Who does MIS-C primarily affect?
Mikesell: This condition affects children and adolescents between ages 1 and 14, with the most common ages between 9-12. But we have also seen this in older teens and young adults in their early twenties.
More MIS-C cases are also being reported among Hispanic and Black populations. The CDC reports 66% of reported cases have occurred in children who are Hispanic or Latino (842 cases) or Black, Non-Hispanic (746 cases.) We continue to learn more, but this may be a reflection of the higher overall COVID-19 cases among these communities.
What are the symptoms of MIS-C parents should look for?
Mikesell: Universally, all children with MIS-C have a fever for more than a day that can last two to four days, sometimes with severe flu-like symptoms. Their fever usually isn’t responsive to any fever reducing medications.
Parents should call their doctor if their child experiences this type of persistent fever and appears fatigued and ill, or has a loss of appetite.
Other symptoms vary child to child. But generally, younger children seem more likely to also experience a sunburn-like rash, bloodshot eyes, swollen hands and feet, cracked lips, a swollen tongue, congestion and swollen lymph nodes.
Adolescents and teens tend to experience more of the associated gastrointestinal symptoms, such as diarrhea, vomiting, nausea, abdominal pain, or a swollen abdomen, along with headaches and overall lethargy.
But every child is different and parents should seek medical attention if their child shows any combination of these symptoms alongside a fever. Symptoms can progress quickly.
How is MIS-C treated once diagnosed?
Mikesell: MIS-C presents itself similarly to another rare condition known as Kawasaki disease, which causes swelling in the walls of blood vessels throughout the body, increasing risk of aneurysms, blood clotting, gastrointestinal issues, kidney injury, neurologic symptoms or inflammation that hurts heart function.
Doctors have been building on what they know about Kawasaki disease to treat MIS-C. This includes high dose aspirin, fluids and various medicines to treat inflammation. In severe cases, children may need to be treated in the pediatric intensive care unit.
We hope that more data and research will help us improve treatment options.
How have hospitals responded since the first cases of MIS-C?

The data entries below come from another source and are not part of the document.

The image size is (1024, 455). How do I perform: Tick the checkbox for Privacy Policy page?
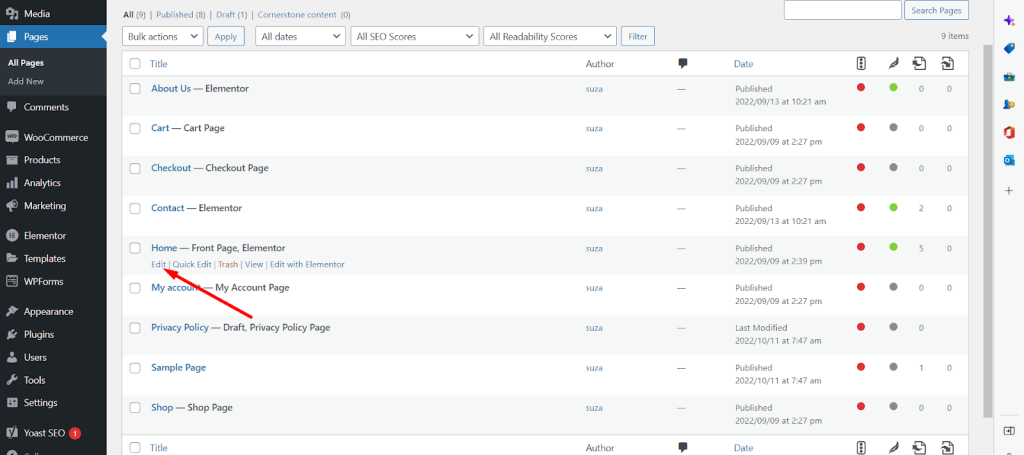pyautogui.click(x=135, y=328)

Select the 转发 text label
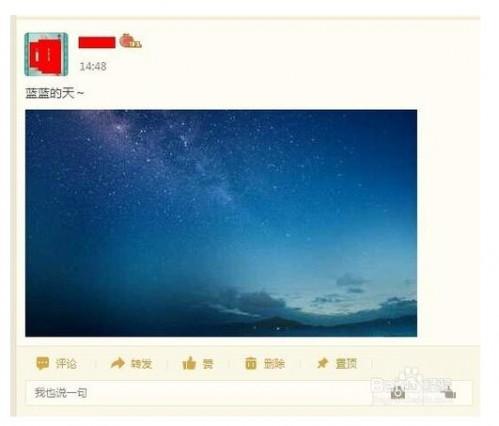tap(141, 363)
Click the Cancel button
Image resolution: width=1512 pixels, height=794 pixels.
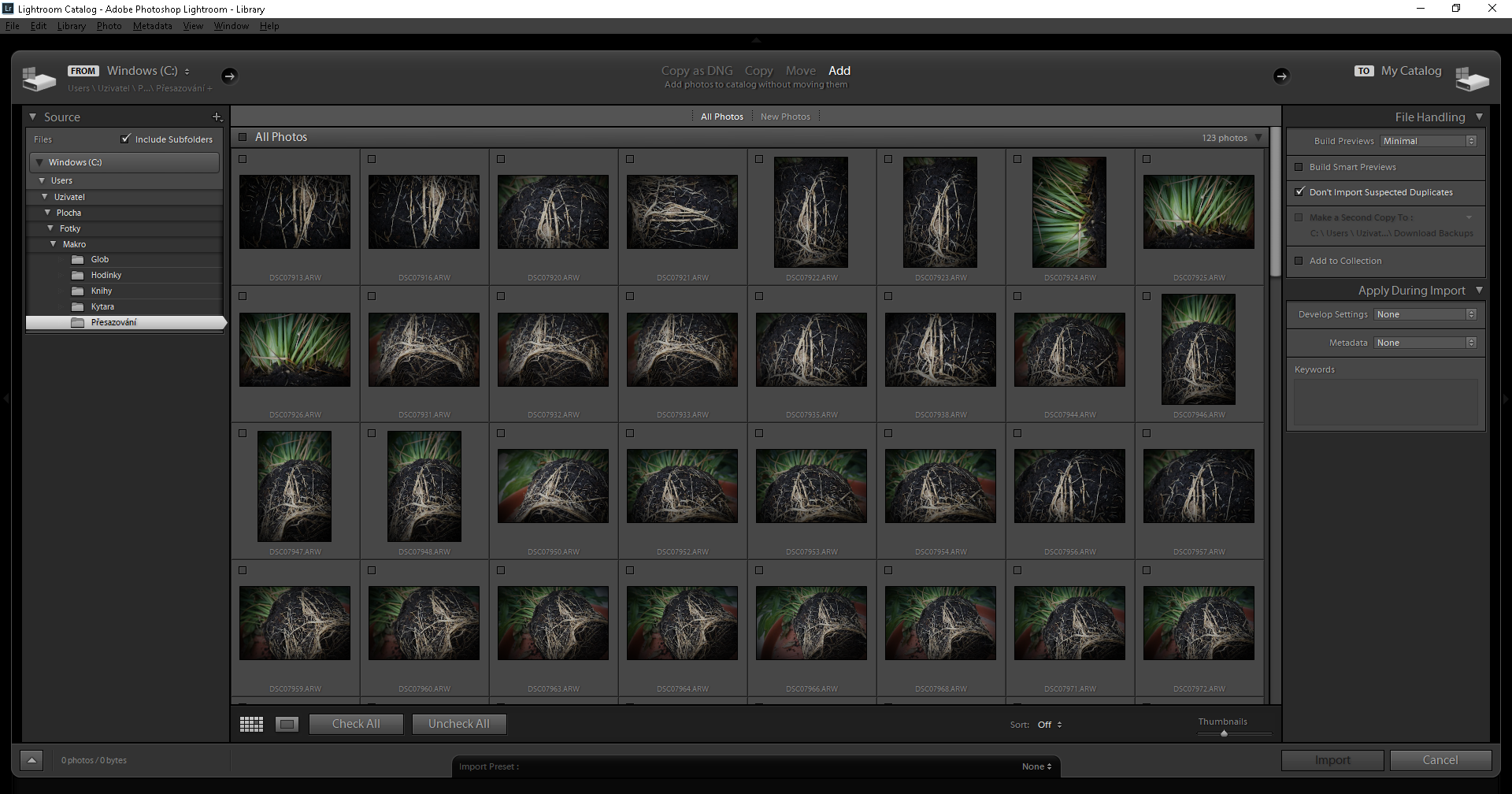click(x=1440, y=760)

Mikesell: When we first learned about MIS-C, our hospital created a task force that included experts across multiple specialties, including the emergency department, infectious diseases, immuno-hematology, cardiology and rheumatology.
This team monitored new data and studies while continuing to learn about MIS-C through colleagues at centers getting the highest case numbers and how patients were presenting in our clinics and emergency rooms.
Our goal was to develop guidelines that would help us capture all patients at risk of developing this syndrome.
We set a low threshold for any child coming in with a fever for more than 24 hours. They were monitored for MIS-C and underwent further testing when they had accompanying symptoms
Is there any way to prevent MIS-C?
Mikesell: The best protection against MIS-C is to follow recommended measures to minimize exposure to COVID-19. This includes wearing masks, frequent hand washing, social distancing and not gathering inside with people from multiple households.
What else has been learned about COVID-19 in kids?
Mikesell: Most children who get infected with SARS-CoV-2 have mild symptoms or none at all. We’re still learning about why some children go on to develop more serious symptoms, like MIS-C, than others, but severe COVID-19 disease in kids is still rare.
About 1% of children with a known case of COVID-19 have been hospitalized and 0.01% have died.
Babies under age one may be at higher risk of having severe illness, according to the CDC, as well as those with some underlying medical conditions, including asthma or chronic lung disease, diabetes, genetic or neurologic conditions, sickle cell disease, congenital heart disease, obesity, a weakened immune system or medical complexity.